Tamlyn Guinard, une inséminatrice d’aujourd’hui

Au petit matin, le rituel quotidien est souvent le même : quelques moments d’échanges et prises d’informations au bureau avec les collègues, puis c’est le départ. La lumière est encore très belle en ce matin d’octobre quand Tamlyn Guinard prend le volant de sa fourgonnette toute équipée et s’engage dans la campagne vendéenne. La technicienne d’insémination se rend dans quelques élevages du secteur ayant passé commande d’une insémination, le principal mode de reproduction dans les élevages de vaches laitières.

Les techniciens d’insémination sont, en effet, un maillon essentiel du processus d’élevage. Ce sont eux qui, en lieu et place de l’accouplement naturel entre un taureau et une vache ou une génisse, procèdent à la mise en place de la semence, un geste qui lui-même est souvent fruit d’une réflexion méthodique partagé entre l’éleveur et ses conseillers. Dans le jargon spécialisé, on appelle cela la gestion des accouplements, qui consiste à optimiser le choix du reproducteur en fonction d’un certain nombre de critères et d’objectifs.

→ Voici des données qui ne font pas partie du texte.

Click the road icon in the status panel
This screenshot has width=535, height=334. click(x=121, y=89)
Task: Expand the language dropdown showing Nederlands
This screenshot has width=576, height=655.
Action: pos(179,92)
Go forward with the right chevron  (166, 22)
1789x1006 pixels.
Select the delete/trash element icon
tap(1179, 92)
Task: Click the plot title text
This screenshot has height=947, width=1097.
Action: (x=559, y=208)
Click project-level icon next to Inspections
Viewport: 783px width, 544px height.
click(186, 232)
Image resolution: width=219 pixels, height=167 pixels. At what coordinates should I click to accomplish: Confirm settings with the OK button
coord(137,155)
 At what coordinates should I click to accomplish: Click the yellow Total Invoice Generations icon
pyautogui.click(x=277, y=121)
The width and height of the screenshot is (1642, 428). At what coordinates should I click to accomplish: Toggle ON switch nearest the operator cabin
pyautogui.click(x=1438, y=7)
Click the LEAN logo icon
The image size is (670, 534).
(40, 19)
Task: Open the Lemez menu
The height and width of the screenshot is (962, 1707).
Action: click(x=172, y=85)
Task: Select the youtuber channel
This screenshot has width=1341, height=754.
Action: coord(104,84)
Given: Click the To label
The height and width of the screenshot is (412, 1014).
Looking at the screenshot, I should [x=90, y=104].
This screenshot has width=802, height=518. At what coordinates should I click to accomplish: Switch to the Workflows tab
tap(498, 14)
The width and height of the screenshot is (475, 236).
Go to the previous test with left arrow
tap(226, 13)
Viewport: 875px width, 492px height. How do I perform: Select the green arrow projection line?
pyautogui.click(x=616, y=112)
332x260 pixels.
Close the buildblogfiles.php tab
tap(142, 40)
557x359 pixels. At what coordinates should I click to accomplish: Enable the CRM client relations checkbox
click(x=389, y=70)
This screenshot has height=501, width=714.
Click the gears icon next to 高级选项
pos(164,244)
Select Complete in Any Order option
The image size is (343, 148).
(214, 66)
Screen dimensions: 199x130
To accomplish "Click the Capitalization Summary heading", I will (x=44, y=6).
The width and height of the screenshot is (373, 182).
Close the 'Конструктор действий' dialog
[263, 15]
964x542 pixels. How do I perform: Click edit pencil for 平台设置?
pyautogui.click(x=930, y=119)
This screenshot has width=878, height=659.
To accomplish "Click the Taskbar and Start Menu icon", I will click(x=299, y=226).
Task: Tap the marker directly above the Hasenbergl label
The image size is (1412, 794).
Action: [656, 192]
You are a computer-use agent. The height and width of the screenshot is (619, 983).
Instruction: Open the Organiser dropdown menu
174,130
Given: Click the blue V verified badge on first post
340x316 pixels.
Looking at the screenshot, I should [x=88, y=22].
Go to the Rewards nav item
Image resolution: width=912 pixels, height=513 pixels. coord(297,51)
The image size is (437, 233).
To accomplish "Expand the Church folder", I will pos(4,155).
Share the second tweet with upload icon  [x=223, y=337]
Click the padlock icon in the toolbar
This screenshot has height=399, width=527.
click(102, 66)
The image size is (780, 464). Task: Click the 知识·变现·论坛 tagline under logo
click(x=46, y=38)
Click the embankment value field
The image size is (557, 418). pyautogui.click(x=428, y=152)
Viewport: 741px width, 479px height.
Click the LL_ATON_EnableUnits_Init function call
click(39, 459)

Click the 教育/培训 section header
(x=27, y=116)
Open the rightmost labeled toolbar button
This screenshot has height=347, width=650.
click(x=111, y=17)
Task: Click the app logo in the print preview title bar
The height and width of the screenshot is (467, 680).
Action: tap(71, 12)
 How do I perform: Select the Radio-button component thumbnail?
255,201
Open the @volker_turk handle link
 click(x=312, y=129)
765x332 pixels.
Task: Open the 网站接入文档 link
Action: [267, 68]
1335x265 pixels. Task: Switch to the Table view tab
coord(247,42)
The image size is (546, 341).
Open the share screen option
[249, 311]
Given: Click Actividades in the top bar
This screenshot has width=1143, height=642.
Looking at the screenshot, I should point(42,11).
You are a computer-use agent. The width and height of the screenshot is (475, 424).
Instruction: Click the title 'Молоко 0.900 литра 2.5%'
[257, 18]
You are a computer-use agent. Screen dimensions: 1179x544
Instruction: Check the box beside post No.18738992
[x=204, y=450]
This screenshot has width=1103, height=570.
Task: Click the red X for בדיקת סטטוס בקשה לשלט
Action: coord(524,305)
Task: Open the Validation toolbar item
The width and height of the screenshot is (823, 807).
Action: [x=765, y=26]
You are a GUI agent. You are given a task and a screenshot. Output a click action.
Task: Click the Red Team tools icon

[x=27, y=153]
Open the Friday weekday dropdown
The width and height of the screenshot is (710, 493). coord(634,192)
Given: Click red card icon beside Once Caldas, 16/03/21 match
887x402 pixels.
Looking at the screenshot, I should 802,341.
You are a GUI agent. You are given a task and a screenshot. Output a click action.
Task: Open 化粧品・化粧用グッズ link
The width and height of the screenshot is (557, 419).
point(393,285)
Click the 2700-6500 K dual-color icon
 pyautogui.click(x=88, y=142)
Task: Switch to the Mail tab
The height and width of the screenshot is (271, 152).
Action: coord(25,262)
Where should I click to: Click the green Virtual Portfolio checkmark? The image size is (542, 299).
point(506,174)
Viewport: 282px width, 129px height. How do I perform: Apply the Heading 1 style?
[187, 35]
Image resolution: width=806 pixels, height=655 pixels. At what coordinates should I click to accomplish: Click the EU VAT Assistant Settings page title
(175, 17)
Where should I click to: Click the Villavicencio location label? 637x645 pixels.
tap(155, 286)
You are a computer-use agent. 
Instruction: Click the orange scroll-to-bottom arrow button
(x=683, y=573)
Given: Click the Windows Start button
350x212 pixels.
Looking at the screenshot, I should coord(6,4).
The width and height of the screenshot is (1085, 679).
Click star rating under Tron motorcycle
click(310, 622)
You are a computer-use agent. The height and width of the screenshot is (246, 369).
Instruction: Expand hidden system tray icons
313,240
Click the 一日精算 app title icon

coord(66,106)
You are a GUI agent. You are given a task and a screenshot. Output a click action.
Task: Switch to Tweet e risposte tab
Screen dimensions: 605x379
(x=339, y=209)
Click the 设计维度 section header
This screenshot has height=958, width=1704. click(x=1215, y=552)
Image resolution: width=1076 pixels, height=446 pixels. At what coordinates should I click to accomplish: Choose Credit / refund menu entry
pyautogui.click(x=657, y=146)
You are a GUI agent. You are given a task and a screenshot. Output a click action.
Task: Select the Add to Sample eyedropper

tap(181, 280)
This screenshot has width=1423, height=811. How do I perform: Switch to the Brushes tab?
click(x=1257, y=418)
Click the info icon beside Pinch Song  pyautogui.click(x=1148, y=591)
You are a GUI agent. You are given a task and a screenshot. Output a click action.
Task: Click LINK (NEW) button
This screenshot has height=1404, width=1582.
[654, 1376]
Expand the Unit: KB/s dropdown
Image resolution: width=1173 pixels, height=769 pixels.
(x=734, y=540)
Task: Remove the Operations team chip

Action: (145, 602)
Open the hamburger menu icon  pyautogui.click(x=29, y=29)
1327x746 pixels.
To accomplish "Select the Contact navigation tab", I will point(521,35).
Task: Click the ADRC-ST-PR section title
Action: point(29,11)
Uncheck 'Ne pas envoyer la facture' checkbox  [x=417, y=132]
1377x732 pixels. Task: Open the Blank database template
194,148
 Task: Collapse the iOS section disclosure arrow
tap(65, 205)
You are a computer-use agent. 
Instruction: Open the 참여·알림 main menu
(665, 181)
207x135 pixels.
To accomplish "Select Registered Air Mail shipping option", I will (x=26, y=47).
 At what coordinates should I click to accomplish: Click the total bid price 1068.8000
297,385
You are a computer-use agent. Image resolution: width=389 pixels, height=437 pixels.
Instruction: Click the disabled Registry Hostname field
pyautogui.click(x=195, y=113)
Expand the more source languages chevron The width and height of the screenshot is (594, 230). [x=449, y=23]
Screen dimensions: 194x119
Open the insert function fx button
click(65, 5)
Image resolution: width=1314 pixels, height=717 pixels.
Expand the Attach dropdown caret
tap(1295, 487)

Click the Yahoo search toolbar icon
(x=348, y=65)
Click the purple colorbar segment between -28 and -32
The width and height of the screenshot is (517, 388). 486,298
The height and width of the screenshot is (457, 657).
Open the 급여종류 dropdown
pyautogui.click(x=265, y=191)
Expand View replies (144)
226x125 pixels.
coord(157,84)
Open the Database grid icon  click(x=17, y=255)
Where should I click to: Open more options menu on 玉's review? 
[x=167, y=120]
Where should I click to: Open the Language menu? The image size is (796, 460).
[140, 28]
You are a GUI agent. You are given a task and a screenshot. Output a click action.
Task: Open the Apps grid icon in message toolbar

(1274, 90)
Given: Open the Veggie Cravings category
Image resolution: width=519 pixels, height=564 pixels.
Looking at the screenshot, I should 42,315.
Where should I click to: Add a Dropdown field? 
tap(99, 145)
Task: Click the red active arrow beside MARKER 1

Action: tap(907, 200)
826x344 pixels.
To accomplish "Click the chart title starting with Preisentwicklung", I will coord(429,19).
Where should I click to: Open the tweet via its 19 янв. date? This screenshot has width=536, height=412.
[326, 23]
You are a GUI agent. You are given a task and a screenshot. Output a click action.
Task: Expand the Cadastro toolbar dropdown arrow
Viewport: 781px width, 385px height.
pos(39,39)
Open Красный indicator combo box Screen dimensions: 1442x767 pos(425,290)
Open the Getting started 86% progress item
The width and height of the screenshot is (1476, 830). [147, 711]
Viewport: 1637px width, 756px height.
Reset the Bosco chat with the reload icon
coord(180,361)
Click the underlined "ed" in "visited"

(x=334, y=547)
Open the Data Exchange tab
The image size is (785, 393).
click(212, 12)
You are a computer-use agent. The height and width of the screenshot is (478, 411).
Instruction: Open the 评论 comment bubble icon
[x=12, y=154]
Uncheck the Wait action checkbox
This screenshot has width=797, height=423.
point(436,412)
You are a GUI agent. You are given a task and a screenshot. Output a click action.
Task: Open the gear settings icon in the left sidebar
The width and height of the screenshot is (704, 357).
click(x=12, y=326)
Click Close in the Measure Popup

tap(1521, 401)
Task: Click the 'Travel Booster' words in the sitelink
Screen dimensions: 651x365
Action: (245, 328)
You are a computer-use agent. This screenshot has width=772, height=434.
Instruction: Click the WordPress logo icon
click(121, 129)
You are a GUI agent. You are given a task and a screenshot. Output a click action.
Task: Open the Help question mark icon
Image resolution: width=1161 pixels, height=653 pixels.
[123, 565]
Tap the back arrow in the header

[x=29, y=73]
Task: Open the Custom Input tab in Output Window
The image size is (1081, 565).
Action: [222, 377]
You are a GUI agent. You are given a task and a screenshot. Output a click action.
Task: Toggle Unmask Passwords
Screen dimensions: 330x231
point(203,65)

La jeune femme semble comme chez elle dans ce secteur de Vendée où elle a noué des relations de confiance avec les éleveurs dont elle à la charge et qui la lui rendent bien. Les inséminations ne prennent que quelques minutes, mais leur enchaînement laisse la place à une concertation informelle, entre deux gestes, le temps de remonter un couloir de stabulation, ou encore à la portière d’une voiture… Les échanges entre l’éleveur et l’inséminateur font partie du métier. « Ce sont des regards extérieurs dont on aurait du mal à se passer », résume Philippe, un éleveur qui est allé jusqu’à confier la conception des stalles d’insémination à l’une de ces conseillères, technicienne d’insémination. « Il n’y a qu’elle qui pouvait savoir exactement ce qui était le plus adapté ».

« Il n’y a qu’elles qui pouvaient savoir exactement ce qui était le plus adapté ».

Philippe, éleveur

« Elles », car de fait, la profession est aujourd’hui très féminisée. Cependant, Tamlyn n’est ni issue d’une famille d’éleveurs, ni de la région où elle exerce. A 30 ans, la jeune femme fait partie de cette génération venue s’insérer par choix dans un univers qui ne lui était pas désigné au départ. D’origine franco-belge, de parents commerçants, surtout attirée par les chevaux, Tamlyn – et qui porte un prénom asiatique, s’amuse-t-elle à préciser – a suivi un cursus agricole… en Normandie : « J’ai fait un bac professionnel dans l’élevage équin (conduite et gestion de l’exploitation agricole option systèmes à dominante élevage). J’ai beaucoup fréquenté les écuries mais le cheval cela reste un milieu difficile si vous n’êtes pas coopté. Les vaches, je n’y connaissais absolument rien mais j’ai eu la chance d’être accueillie par une exploitation laitière à Saint-Lô, dans la Manche, dans le cadre d’un BTS en alternance en production animale, et d’avoir été très bien accueillie ».

Après avoir travaillé pendant quatre ans dans une coopérative de minéraux du Calvados, la jeune femme a donné un tour plus animalier à son métier et de la sorte plus proche de ses aspirations, en passant du même coup pour des raisons familiales de la Normandie à la Vendée où elle œuvre pour la coopérative Gènes Diffusion. « Ce n’est pas le même type de travail et le rapport est plus direct avec l’animal et l’éleveur. Nous sommes garants de ce que l’éleveur investit dans quelque chose et que cela doit lui apporter une plue-value. Mais on le fait avec lui dans un rapport de confiance car ce que nous lui apportons en vaut la peine : on se sent pleinement utile et cela est une vraie source de satisfaction », explique Tamlyn qui ne nie pas pour autant que le métier puisse être rude et répétitif mais sans que cela soit source néanmoins de difficulté rédhibitoire : « Je suis maman, j’ai un petit garçon, je fais attention à mes conditions de travail en sensibilisant les éleveurs à la sécurité. Personnellement, je ne prends par exemple que très peu de coups de bottes !… Il faut savoir rester en forme pour garder sa motivation, savoir décrocher, se préserver : je fais des étirements, du yoga, de la course à pied… J’ai 30 ans et je pense qu’il est tout à fait possible de bien vieillir dans ce métier si l’on fait attention à soi et si l’on s’en donne les moyens ». D’autant que le métier d’inséminateur est loin d’être un cul de sac professionnel, les opportunités d’évolution vers d’autres fonctions d’accompagnement des exploitants étant très fréquentes dans les entreprises du conseil et services en élevages.